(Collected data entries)
^^^^^^^^
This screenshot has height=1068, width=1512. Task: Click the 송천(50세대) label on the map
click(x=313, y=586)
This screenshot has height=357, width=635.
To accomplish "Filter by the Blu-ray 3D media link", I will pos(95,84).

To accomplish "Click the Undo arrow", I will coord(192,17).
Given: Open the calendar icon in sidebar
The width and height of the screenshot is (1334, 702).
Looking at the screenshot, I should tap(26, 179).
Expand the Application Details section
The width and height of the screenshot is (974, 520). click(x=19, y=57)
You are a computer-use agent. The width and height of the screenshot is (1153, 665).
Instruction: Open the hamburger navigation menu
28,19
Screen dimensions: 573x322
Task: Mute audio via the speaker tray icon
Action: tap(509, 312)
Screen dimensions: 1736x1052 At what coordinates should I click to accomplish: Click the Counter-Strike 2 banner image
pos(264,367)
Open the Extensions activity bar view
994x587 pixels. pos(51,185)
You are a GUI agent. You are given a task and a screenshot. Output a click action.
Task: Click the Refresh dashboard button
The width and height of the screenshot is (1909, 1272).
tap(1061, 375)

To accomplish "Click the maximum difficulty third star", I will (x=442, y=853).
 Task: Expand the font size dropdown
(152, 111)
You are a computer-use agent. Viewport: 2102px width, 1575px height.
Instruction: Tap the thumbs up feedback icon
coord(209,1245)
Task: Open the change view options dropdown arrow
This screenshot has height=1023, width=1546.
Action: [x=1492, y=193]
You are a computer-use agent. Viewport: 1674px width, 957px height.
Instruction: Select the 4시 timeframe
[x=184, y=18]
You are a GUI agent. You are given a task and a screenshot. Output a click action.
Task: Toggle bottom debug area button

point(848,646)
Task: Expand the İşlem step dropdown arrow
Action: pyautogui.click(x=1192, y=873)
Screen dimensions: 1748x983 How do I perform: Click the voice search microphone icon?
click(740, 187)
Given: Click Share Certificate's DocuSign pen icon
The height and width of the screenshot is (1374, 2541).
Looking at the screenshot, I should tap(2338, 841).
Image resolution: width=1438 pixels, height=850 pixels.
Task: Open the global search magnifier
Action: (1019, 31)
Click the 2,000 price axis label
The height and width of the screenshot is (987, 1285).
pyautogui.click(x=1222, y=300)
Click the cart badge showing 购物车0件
^^^^^^^^
→ ACTIVITY
The data above is to be returned exactly, with nothing altered.

→ REPLY TO THE TASK
This screenshot has height=1068, width=1512. Task: Click the 송천(50세대) label on the map
click(x=313, y=586)
This screenshot has height=357, width=635.
To accomplish "Filter by the Blu-ray 3D media link", I will pos(95,84).

To accomplish "Click the Undo arrow", I will coord(192,17).
Given: Open the calendar icon in sidebar
The width and height of the screenshot is (1334, 702).
Looking at the screenshot, I should tap(26, 179).
Expand the Application Details section
The width and height of the screenshot is (974, 520). click(x=19, y=57)
You are a computer-use agent. The width and height of the screenshot is (1153, 665).
Instruction: Open the hamburger navigation menu
28,19
Screen dimensions: 573x322
Task: Mute audio via the speaker tray icon
Action: tap(509, 312)
Screen dimensions: 1736x1052 At what coordinates should I click to accomplish: Click the Counter-Strike 2 banner image
pos(264,367)
Open the Extensions activity bar view
994x587 pixels. pos(51,185)
You are a GUI agent. You are given a task and a screenshot. Output a click action.
Task: Click the Refresh dashboard button
The width and height of the screenshot is (1909, 1272).
tap(1061, 375)

To accomplish "Click the maximum difficulty third star", I will (x=442, y=853).
 Task: Expand the font size dropdown
(152, 111)
You are a computer-use agent. Viewport: 2102px width, 1575px height.
Instruction: Tap the thumbs up feedback icon
coord(209,1245)
Task: Open the change view options dropdown arrow
This screenshot has height=1023, width=1546.
Action: [x=1492, y=193]
You are a computer-use agent. Viewport: 1674px width, 957px height.
Instruction: Select the 4시 timeframe
[x=184, y=18]
You are a GUI agent. You are given a task and a screenshot. Output a click action.
Task: Toggle bottom debug area button

point(848,646)
Task: Expand the İşlem step dropdown arrow
Action: pyautogui.click(x=1192, y=873)
Screen dimensions: 1748x983 How do I perform: Click the voice search microphone icon?
click(740, 187)
Given: Click Share Certificate's DocuSign pen icon
The height and width of the screenshot is (1374, 2541).
Looking at the screenshot, I should tap(2338, 841).
Image resolution: width=1438 pixels, height=850 pixels.
Task: Open the global search magnifier
Action: (1019, 31)
Click the 2,000 price axis label
The height and width of the screenshot is (987, 1285).
pyautogui.click(x=1222, y=300)
Click the cart badge showing 购物车0件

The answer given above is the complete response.